At the end of 2014, the Gumbi Community made history by being the first community owned game reserve in South Africa to introduce a pack of endangered African Wild Dog onto their land. The pack settled in well and their success was cemented, as the alpha female gave birth to the pack’s first litter earlier in the year.
Since their introduction late last year, the pack has had some great successes, but also some tragedy. After establishing their hierarchy, the alpha female (dominant female who leads the pack) was caught in a snare one night. This snare was not put out specifically for dogs but rather to target small antelope for subsistence poaching of meat. Unfortunately Wild Dog are particularly susceptible to snaring as they cover large areas when hunting and also fan out as a pack, thus increasing the likelihood of encountering a snare. She was found first thing in the morning by the Wild Dog monitor on the reserve but unfortunately the snare had killed her.
Shortly after this incident, there was confusion in the pack as hierarchy was once again contested. One of the other females had left the pack briefly during the night and was caught and killed by a leopard. She was found the following morning with bite marks to her head and leopard tracks in the area.
These two fatalities have left the pack extremely vulnerable, with only a single female left with the two males. The incidents have, however, resulted in a stabilisation in the pack dynamics and they have settled down well. It was with great excitement that the new alpha pair were seen mating and, several weeks later, the female was seen inspecting warthog burrows around the reserve.
She eventually settled on one near a drainage line which offered good cover and soft soil in which to dig. Wild Dog typically gestate for just under two and a half months and when the monitors noticed her spending more time at the den site and less on the hunt, the excitement started to grow. Over the weekend of 16 May, Axel Primmer, the Wild Dog monitor from Wildlife ACT Fund, noticed her to be visibly thinner and also heard chirping noises coming from the den itself. “She had been venturing out with the males less frequently, relying more heavily on regurgitation from the males for food,” commented Axel.

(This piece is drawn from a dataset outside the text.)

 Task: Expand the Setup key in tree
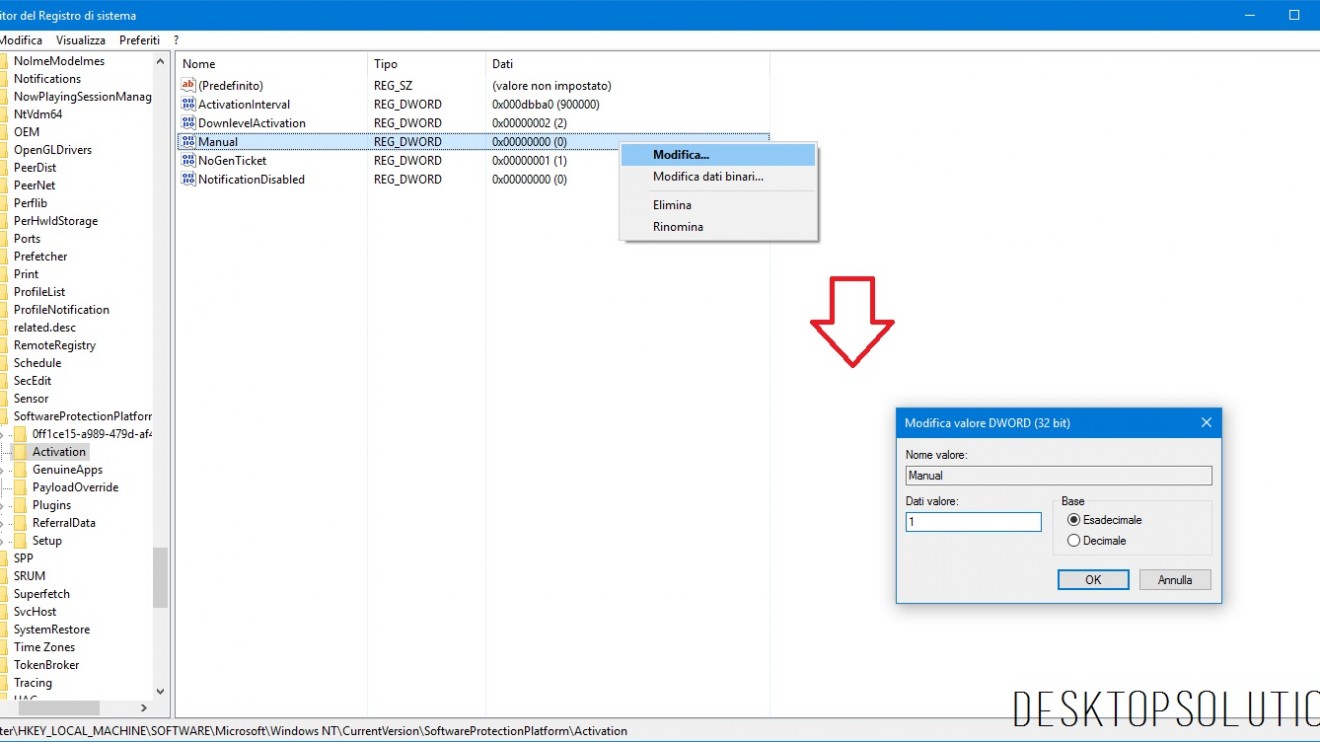coord(3,541)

“This is an extremely happy time for the reserve and the painted dogs of Somkhanda,” stated Nkosinathi Mbhele, Reserve Manager. “With the introduction and success of this pack of African Wild Dog, Somkhanda and the Gumbi community are contributing significantly to Wild Dog conservation in the country, not only increasing the number of Wild Dog in the country, but more importantly increasing available habitat for, and pack numbers of this endangered species,” commented Mark Gerrard, Wildlands’ Threatened Species Coordinator.
Somkhanda Game Reserve is situated in the Zululand District Municipality, in northern KwaZulu-Natal. The Gumbi people, who had lived in the area until the late 1960s when they were forcibly removed by the apartheid government, laid claim to the land through the land reform process and it was restored to them in 2005. The Tribal Authority decided to keep a large proportion of their land (12 000ha) under conservation and to create a consolidated game reserve that could be used as an economic engine to drive development.
As part of the economic model for the reserve, a large number of game species have been reintroduced to Somkhanda, including Black and White Rhino. These animals have been released in an effort to increase the tourism and the live game sales capability of the reserve. Wildlands has also recently implemented another project to develop the tourism operations on Somkhanda, through training and infrastructure development. In addition to this, a pack of endangered African Wild Dog was released in September 2014 as an additional draw-card for tourism on the reserve.
The Dog pack was introduced with assistance from the KwaZulu-Natal Wild Dog Advisory Group (KZN WAG), including Wildlands, EWT and Wildlife ACT Fund. In order to maintain genetic variability, and pack viability, the females were brought in from Madikwe Game Reserve in the NW province and the males from Zimanga Game Reserve in KZN. The dogs were initially released into a boma for a couple of months on the reserve to allow them to bond before they were released. They are monitored daily to ensure that the pack initially settled in well and then also to monitor dynamics, movements and health. This monitoring is vital for the long term success of the pack in the reserve and within the greater meta-population of South Africa.